Mr. Chairman, I move that the meeting terminate.
Mr. Chairman, I second the motion.
Thank you. I declare the meeting terminated. We will take a short pause before the Q&A portion of the meeting.
We have now reached the Q&A portion of the meeting. We have received two questions from Mr. Dori Segal, which I will read. Question one: In your circular, management is being praised for exceeding all of their financial goals, and it is stated that they performed exceptionally well. The underperformance of the unit price was attributed to the pandemic and macroeconomic factors. However, around the time of the circular being filed, three of FCR's closest peers were traded at a price which was above their pre-pandemic price, and the other three outperform FCR, which traded approximately 30% below its pre-pandemic price by a margin. How do you explain this? I'll ask our President and CEO to respond.

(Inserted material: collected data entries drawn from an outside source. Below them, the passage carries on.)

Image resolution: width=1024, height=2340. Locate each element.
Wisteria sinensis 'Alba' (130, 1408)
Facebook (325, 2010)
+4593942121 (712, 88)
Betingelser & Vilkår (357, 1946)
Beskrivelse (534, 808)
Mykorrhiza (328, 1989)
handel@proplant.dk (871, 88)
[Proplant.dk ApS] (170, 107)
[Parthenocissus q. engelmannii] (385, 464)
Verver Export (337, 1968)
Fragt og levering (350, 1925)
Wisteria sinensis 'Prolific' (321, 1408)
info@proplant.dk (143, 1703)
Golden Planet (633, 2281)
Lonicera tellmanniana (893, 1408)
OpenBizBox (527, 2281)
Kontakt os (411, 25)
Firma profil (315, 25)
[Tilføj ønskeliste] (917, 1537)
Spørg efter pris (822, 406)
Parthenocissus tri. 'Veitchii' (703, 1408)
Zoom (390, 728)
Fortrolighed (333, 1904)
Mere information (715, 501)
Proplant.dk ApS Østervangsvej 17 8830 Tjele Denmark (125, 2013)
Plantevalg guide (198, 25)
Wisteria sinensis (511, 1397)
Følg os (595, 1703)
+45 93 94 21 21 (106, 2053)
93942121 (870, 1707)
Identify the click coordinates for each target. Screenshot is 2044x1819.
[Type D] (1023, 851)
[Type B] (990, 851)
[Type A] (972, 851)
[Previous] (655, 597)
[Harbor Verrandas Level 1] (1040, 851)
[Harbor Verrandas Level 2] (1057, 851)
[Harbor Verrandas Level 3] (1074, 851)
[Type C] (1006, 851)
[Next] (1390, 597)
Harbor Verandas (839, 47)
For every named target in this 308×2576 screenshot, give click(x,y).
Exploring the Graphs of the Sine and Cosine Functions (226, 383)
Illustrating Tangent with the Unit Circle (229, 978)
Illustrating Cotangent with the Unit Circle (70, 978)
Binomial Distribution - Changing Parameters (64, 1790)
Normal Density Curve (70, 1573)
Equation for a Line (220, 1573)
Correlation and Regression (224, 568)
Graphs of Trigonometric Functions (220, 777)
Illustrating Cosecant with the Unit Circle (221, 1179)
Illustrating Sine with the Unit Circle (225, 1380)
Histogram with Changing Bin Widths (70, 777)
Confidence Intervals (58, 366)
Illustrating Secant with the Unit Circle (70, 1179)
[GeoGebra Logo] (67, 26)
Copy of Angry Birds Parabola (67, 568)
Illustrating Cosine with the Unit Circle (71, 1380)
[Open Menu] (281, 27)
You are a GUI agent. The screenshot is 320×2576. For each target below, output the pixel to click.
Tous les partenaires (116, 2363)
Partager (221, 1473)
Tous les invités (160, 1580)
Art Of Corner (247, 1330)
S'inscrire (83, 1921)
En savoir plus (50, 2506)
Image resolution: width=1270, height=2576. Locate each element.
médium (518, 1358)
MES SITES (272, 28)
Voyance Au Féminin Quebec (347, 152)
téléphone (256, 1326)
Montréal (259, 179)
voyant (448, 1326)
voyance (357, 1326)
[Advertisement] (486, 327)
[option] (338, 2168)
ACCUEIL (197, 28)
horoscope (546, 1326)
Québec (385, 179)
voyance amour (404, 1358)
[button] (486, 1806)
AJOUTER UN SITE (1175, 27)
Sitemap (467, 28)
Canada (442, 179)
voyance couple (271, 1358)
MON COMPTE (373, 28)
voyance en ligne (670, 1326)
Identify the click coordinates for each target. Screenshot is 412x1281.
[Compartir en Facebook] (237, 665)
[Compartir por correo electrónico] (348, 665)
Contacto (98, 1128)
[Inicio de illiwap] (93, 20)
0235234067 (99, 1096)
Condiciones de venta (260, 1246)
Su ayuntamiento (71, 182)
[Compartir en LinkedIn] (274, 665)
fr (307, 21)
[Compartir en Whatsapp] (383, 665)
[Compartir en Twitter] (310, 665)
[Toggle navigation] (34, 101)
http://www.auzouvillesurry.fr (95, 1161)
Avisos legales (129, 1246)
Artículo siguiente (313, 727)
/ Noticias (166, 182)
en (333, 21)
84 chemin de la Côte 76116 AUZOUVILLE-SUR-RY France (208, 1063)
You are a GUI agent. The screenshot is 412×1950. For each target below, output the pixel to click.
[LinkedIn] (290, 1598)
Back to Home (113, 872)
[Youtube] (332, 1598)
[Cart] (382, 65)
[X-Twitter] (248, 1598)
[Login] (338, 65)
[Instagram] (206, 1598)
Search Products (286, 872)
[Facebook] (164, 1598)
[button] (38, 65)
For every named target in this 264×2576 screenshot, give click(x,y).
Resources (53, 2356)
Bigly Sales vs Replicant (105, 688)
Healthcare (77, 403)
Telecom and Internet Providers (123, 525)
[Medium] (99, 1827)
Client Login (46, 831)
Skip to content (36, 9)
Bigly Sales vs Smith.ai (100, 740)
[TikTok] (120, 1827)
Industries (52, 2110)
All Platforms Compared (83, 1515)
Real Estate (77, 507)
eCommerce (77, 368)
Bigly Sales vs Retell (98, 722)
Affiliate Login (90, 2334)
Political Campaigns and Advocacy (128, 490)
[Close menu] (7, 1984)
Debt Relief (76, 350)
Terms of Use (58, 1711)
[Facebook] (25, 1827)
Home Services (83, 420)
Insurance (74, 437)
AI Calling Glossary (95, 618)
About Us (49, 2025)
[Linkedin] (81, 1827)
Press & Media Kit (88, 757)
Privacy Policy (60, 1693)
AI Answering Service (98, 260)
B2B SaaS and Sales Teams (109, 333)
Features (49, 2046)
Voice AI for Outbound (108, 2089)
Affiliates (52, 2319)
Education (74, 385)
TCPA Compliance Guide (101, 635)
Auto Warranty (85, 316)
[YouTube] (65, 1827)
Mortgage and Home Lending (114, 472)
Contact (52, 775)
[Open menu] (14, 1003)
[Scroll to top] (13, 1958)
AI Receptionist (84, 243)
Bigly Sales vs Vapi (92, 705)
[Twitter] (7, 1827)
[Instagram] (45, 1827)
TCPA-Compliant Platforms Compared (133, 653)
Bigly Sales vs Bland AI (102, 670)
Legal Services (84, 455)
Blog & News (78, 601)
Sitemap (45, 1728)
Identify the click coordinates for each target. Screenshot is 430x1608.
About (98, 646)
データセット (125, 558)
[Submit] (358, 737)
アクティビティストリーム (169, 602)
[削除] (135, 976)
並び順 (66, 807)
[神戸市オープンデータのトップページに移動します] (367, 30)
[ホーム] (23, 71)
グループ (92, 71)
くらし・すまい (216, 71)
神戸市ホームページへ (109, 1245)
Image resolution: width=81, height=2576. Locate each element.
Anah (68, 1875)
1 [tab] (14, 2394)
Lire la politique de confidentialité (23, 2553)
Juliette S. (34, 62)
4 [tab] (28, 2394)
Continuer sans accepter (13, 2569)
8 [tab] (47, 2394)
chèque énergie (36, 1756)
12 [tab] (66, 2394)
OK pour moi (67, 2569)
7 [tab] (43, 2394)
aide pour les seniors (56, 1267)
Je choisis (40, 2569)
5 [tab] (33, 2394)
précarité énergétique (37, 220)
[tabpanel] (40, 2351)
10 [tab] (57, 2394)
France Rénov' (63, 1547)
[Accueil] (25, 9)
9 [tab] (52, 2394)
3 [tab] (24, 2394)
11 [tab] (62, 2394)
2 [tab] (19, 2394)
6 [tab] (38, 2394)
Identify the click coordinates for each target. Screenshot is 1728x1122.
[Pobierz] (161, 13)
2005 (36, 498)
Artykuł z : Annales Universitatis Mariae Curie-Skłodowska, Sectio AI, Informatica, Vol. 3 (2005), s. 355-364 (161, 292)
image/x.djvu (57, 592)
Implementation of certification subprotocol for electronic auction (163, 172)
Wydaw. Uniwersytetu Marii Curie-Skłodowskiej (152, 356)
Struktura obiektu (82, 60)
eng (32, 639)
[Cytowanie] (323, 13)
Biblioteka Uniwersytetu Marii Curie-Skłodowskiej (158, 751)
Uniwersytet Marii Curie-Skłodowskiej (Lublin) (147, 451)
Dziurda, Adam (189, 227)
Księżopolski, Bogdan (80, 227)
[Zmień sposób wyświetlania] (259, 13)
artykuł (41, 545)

Okay. Thank you, Alison. Thank you for reading it verbatim. I'll start out by noting that the volatility today is very high as a result of economic factors and macroeconomic factors that we are all familiar with. In times of increased volatility in the capital market, stock prices can become quite disconnected from intrinsic value or NAV. In our view, the retailer-sponsored REITs seem to have benefited through the pandemic. Yet, notably, in recent weeks, no market participant has been immune to the volatility. We are a real estate operating business first and foremost, and therefore, we do take a long-term view. The work we've done over the last few years and in 2021 specifically renders FCR much better positioned for the future. Our real estate portfolio has never been better, and we look forward to the current volatility subsiding.
Alison, that would be the response to question number one. We do have a second question, so if you would please read that question verbatim as well.
Sure. The question is: I have been recently buying units on a weekly basis, starting at CAD 17.50 all the way down to CAD 14.20, which I believe is a 12-year low, other than a brief period in March of 2020. Other than buying back units, which I do support, is there a strategy or plan to restore the REIT to its former stature of trading at a premium compared to its closest peers in the face of what some market participants suggest is a crisis of credibility and confidence?
Okay. Thank you, Alison. Again, you know, certainly we've done extensive outreach and meetings with investors over the past few months, including representation from our board in some cases. I can tell you that the feedback has been supportive, and our voting results today further demonstrate that. Regarding buying back units, it is certainly an opportunity that we are taking advantage of. However, we do not view it as a strategy or certainly our strategy. Our strategy is well laid out in our public documents, including our investor presentation and our MD&A, amongst others, which are all located on our website. We're continuing to advance our development program. We are divesting of certain assets where pricing is attractive. We are focused on acquiring high-quality grocery-anchored properties in neighborhoods with exceptional demographic profiles that are consistent with our portfolio.
Alison, that would be the response to number two. Have any other questions come in, Alison?
There are no other questions at this time.
Okay, thank you very much. That concludes our annual meeting. I wanna thank everyone for their interest in FCR. I wanna thank you for taking the time to participate, and we hope you have a wonderful day. Thank you.